Poco después llegamos a Casa Basoa, un caserío de cuatro plantas, cuyos suelos de madera recia crujen entre grandes cristaleras y altos techos de escaleras señoriales, y que rodeada de robles y castaños, ya es un centro cultural, un lugar de activismo, una residencia y un centro de acogida de mujeres defensoras de derechos humanos: Dalila, la primera de ellas.
Al día siguiente, después de una jornada intensa y de cinco horas de sueño que habrán bastado para que sea un nuevo día, poco antes de meter su bolsa en el maletero para ir al aeropuerto, a hablar con la embajada, a reunirse con grupos parlamentarios y con organizaciones en Barcelona, Madrid y Zaragoza, me enseña su río y su árbol. Ese río, que arrastra las penas y trae agua fresca, y ese árbol, cuyas raíces, sueña, conectan con los de su tierra, allí donde los presos esperan juicio de la Corte Suprema en diciembre de este año.
Entre pinturas, cables, azadones y trasiego de gente que se reúne en domingo para desarrollar trabajos comunitarios —o auzolan— Dalila pinta una pared.
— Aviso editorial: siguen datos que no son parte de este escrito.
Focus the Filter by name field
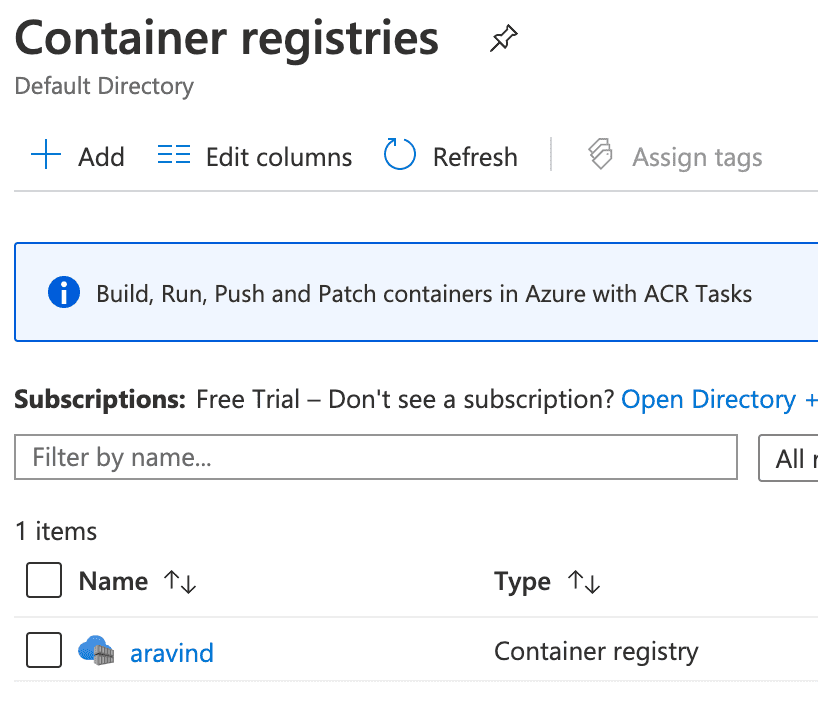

Entre los “¡No encuentro el cable!”, “¡Búscalo mejoooooor!” avizora una granja de gallinas ponedoras y de carne para alimentar la red de economía social de Arratia, y entre la piscina y el jardín ve a sus tres hijos corriendo, jugando, yendo a la escuela, aprendiendo del valor de los pueblos defendiendo su vida, lúcidos y despiertos y pasando de mano en mano, sin miedo a los sicarios o al plomo de la Montaña.
*La producción de esta crónica contó con el apoyo de la Fundación Gabriel García Márquez.